I have created an RMarkdown that checks for errors, which outputs print
statements that specify the error and what row numbers need to be corrected (which would check the errors in df
below). I have created another dataframe (df.index
in the example below) to track the rows that need to be corrected for each column (that is in df
). Essentially, I need to add a column that stores a list of the rows that needs to be corrected for each column in df
. Then, as I do more error checks, I will need to append to the list in a given row in df.index
and add new lists to other rows for the rows
column in the newly created summary
dataframe.
I have looked through dozens of SO entries on lists, but cannot find a good answer.
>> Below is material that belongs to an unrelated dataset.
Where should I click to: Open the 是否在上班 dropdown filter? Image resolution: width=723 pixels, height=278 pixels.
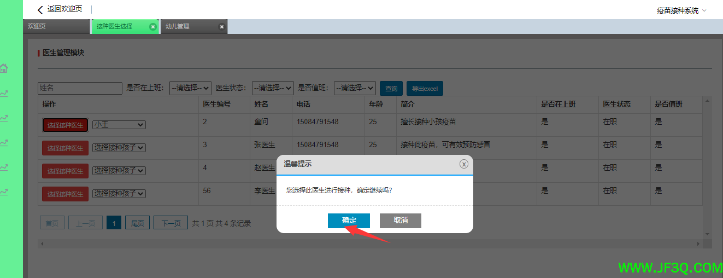tap(190, 88)

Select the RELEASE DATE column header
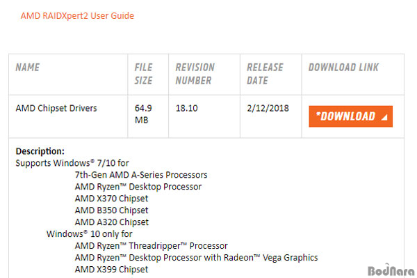265,74
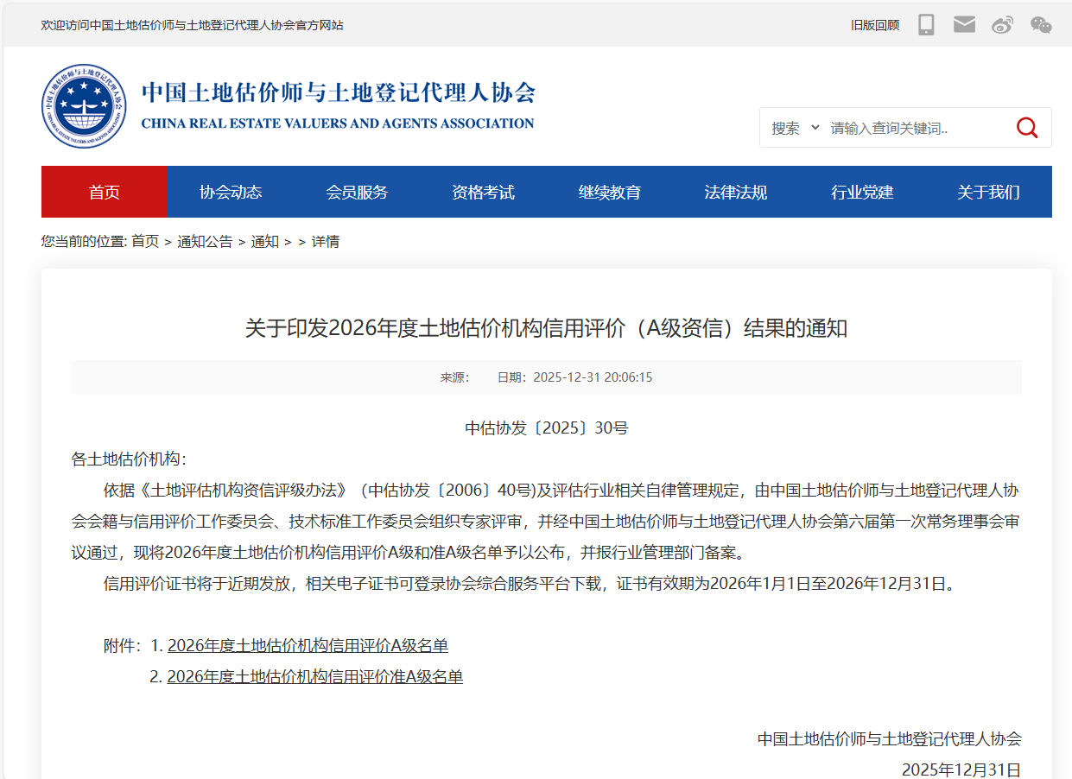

Here is what I have tried, which I show with this minimal example. This code does work and it gives me the output that I want. However, it is extremely verbose and will probably be hard for others on my project team to be able to read and make sense of it.
Minimal Example
Data
library(dplyr)
# Dataframe that contains the dataset that I'm checking for errors.
df <-
structure(
list(
`1.1.` = c("Andrew", "Max", "Sylvia", NA, "1",
NA, NA, "Jason"),
`1.2.` = c(1, 2, 2, NA, NA, 5, 3, NA),
`1.3.` = c(
"cool",
"amazing",
"wonderful",
"okay",
NA,
"sweet",
"chocolate",
"fine"
)
),
class = "data.frame",
row.names = c(NA, -8L)
)
# Dataframe that contains the column numbers and names, which will be used to create a summary of what rows need to be changed for each column.
df.index <-
structure(list(
number = c("1.1.", "1.2.", "1.3."),
name = c("name",
"number", "category")
),
class = "data.frame",
row.names = c(NA, -3L))
What I have tried
obs <- "1.1."
na.index <- which(is.na(df$`1.1.`))
summary <- df.index %>%
dplyr::mutate(rows = ifelse(number == obs, list(na.index), NA))
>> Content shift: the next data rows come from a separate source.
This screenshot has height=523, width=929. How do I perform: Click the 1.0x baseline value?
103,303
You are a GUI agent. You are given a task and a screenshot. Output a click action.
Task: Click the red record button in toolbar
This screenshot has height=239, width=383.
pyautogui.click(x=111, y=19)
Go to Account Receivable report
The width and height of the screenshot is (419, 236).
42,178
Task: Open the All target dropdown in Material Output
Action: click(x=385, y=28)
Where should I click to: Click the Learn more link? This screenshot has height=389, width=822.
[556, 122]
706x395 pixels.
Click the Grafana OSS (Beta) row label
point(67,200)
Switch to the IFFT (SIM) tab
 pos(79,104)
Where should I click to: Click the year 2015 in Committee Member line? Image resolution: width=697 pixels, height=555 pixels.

# Check to see if there are any numeric values in this character column. Adding 6 just to have a duplicate for this example.
na.index2 <-
c(which(!is.na(as.numeric(
as.character(df$`1.1.`)
))), 6)
# Append new list from na.index2 to the existing list in row 1 (or 1.1.), and keep only the unique values, excluding NAs.
summary <- summary %>%
dplyr::mutate(rows = ifelse(number == obs, list(unique(na.omit(
unlist(append(rows, list(na.index2)))
))), NA))
# Column 1.2. in df.
obs <- "1.2."
na.index3 <- which(df$`1.2.` > 2)
summary <- summary %>%
dplyr::mutate(rows = ifelse(number == obs, list(na.index3), rows))
na.index4 <- which(df$`1.2.` == 2)
summary <- summary %>%
dplyr::mutate(rows = ifelse(number == obs, list(unique(na.omit(
unlist(append(rows[2], list(na.index4)))
))), rows))
# Column 1.3. in df.
obs <- "1.3."
na.index5 <- which(df$`1.3.` == "okay")
summary <- summary %>%
dplyr::mutate(rows = ifelse(number == obs, list(na.index5), rows))
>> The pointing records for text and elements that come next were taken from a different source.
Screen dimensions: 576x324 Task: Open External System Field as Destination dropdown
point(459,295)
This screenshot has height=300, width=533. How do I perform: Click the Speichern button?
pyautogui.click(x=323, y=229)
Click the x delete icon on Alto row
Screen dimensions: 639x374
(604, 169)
Output (which is also the expected output)
summary
number name rows
1 1.1. name 4, 6, 7, 5
2 1.2. number 6, 7, 2, 3
3 1.3. category 4
I get all of the correct rows in the example above, but there has to be a much simpler way to do this, and without having to create obs
and having to specify the row number (e.g., rows[2]
) when appending a list.
As you can see, not every column has the same error checks. So, I'm hoping to have an easy way to add a list to the rows
column in summary
as I go through similar checks for each category (like 1.2.
, 1.3.
, etc.), as well as being able to append additional lists (like shown here).